Sum up the commit notice below in two sentences.

**SOURCE DOCUMENT:**
——————

[Groonga-commit] groonga/groonga at 6e53454 [master] TABLE_DAT_KEY: support token filter options

Back to archive index
Kouhei Sutou null+****@clear*****
Mon Oct 29 16:39:34 JST 2018


Kouhei Sutou	2018-10-29 16:39:34 +0900 (Mon, 29 Oct 2018)

  Revision: 6e53454d844deff22b97b3a085a456d74fcefc0b
  https://github.com/groonga/groonga/commit/6e53454d844deff22b97b3a085a456d74fcefc0b

  Message:
    TABLE_DAT_KEY: support token filter options

  Added files:
    test/command/suite/table_create/token_filters/options/double_array_trie.expected
    test/command/suite/table_create/token_filters/options/double_array_trie.test
  Modified files:
    lib/dat.cpp
    lib/db.c
    lib/grn_dat.h

  Modified: lib/dat.cpp (+25 -4)

——————

**INFORMATION SUPPLIED:**
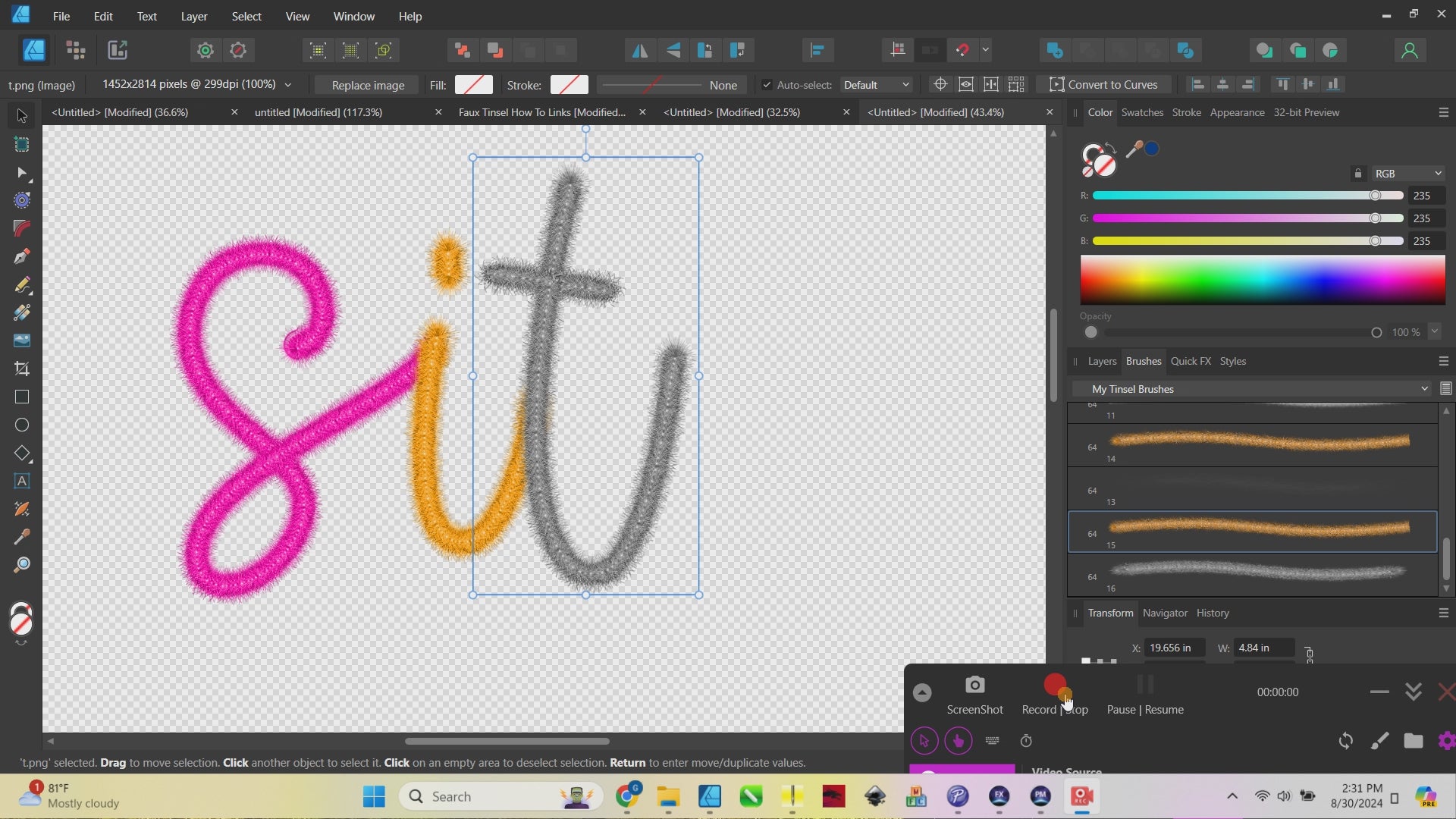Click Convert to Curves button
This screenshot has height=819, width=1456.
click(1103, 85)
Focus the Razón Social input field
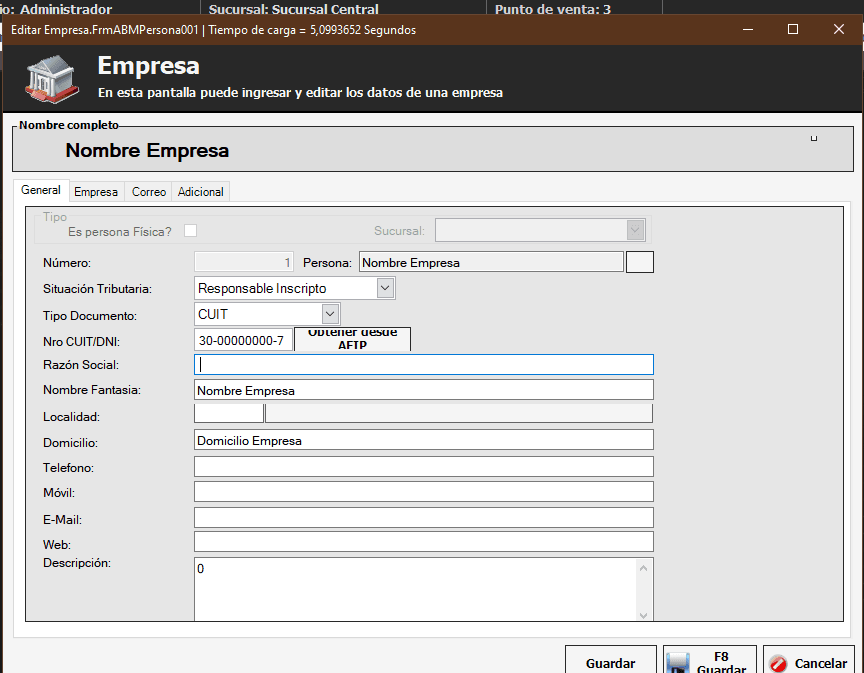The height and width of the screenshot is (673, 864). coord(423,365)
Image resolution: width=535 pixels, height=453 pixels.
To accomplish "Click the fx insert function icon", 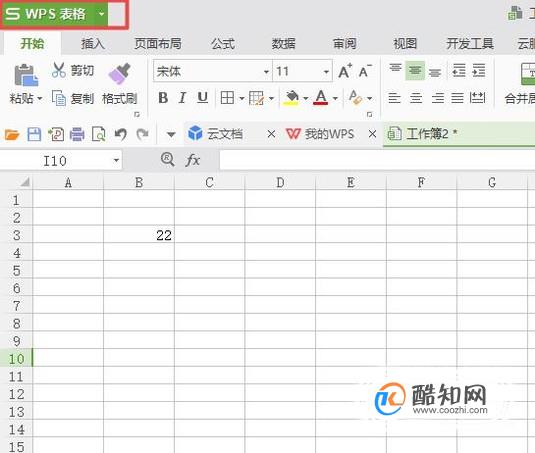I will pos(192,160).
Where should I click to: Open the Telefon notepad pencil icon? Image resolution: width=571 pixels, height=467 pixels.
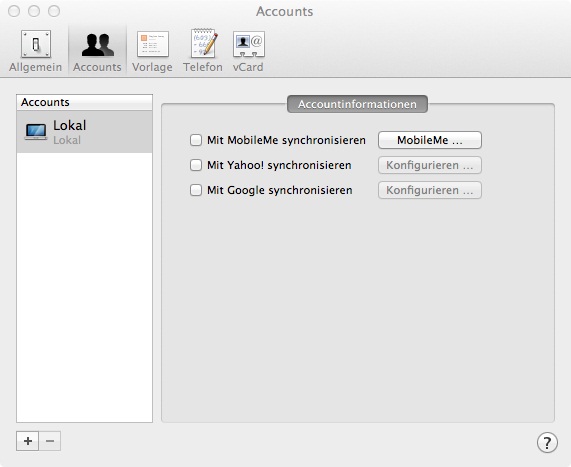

——————

**OUTPUT FOR THIS EXERCISE:** Kouhei Sutou committed revision 6e53454 to the master branch of groonga/groonga on October 29, 2018, with the message "TABLE_DAT_KEY: support token filter options." The commit added two test files for double array tries under test/command/suite/table_create/token_filters/options and modified lib/dat.cpp, lib/db.c, and lib/grn_dat.h, with lib/dat.cpp getting 25 lines added and 4 removed.